Los “efectos colaterales” de la cruzada albiazul
Acceder a la fase de grupos de la copa se mide en cuestiones reacionadas a orgullo futbolístico y rédito económico. Talleres y un desafío que cotiza en millones
La Copa Libertadores de América es, junto con la Liga de Campeones de Europa, uno de los dos torneos de clubes más importantes del mundo. Si se lo amplía a todo tipo de campeonatos internacionales de fútbol, seguro la principal competencia sudamericana está entre los más atrayentes junto a los mundiales, la Eurocopa y la Copa América, incluso por arriba del Mundial de Clubes, un certamen que sigue sin consolidarse.
Si alguien tiene alguna duda de lo que significa la Libertadores puede repasar todo lo que sucedió antes, durante y después de la finalísima River-Boca que definió la edición 2018. El combo de violencia, ineptitud, trenza y negociados determinó que el partido clave por el título se jugara en el estadio Santiago Bernabéu de Madrid, a 10.048 kilómetros del Monumental de Núñez.
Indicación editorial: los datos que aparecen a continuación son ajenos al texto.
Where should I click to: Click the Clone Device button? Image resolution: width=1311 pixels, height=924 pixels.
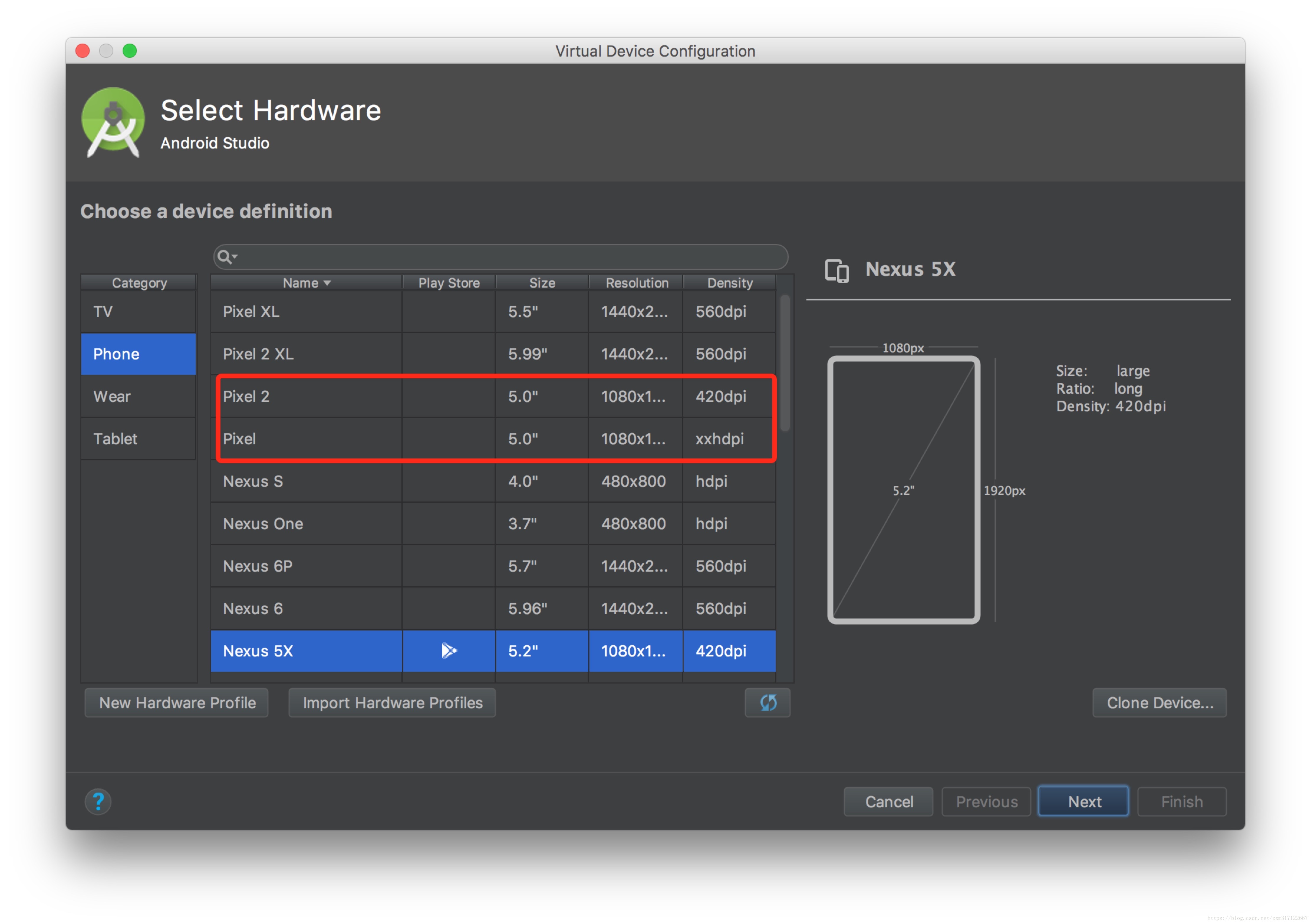pos(1159,702)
La Conmebol, ente rector del fútbol sudamericano, aprovechó todas las falencias argentinas para organizar un espectáculo de semejante envergadura y se llevó el partido a Europa, astuto y conocedor su presidente Alejandro Domínguez del “negoción” que tenía entre manos.
En ese torneo, el más poderoso del continente, hoy Talleres intentará dar otro gran paso para instalarse en la Fase de Grupos. Es una obviedad pero nunca está de más remarcar que en el fútbol, mientras más arriba jugás, más dividendos futbolísticos y económicos conseguís. En la Copa, el rédito se mide en dos frentes: por un lado, el orgullo inigualable de ser parte del selecto grupo de 32 clubes que juegan esa instancia; por otro, las ventajas financieras que en forma directa o indirecta reporta instalarse en una de las ocho zonas.
De esos ingresos que Talleres percibirá si esta noche el equipo supera a Palestino en Chile trata el Primer plano de hoy, que detalla los millones que irán a la tesorería en caso de acceder al Grupo 1, pero además los “efectos colaterales” que se relacionan con cuestiones sentimentales y otros, como la cotización de jugadores, los ingresos televisivos, el aumento de socios o de auspiciantes. Todo eso se juega la “T” del otro lado de la Cordillera.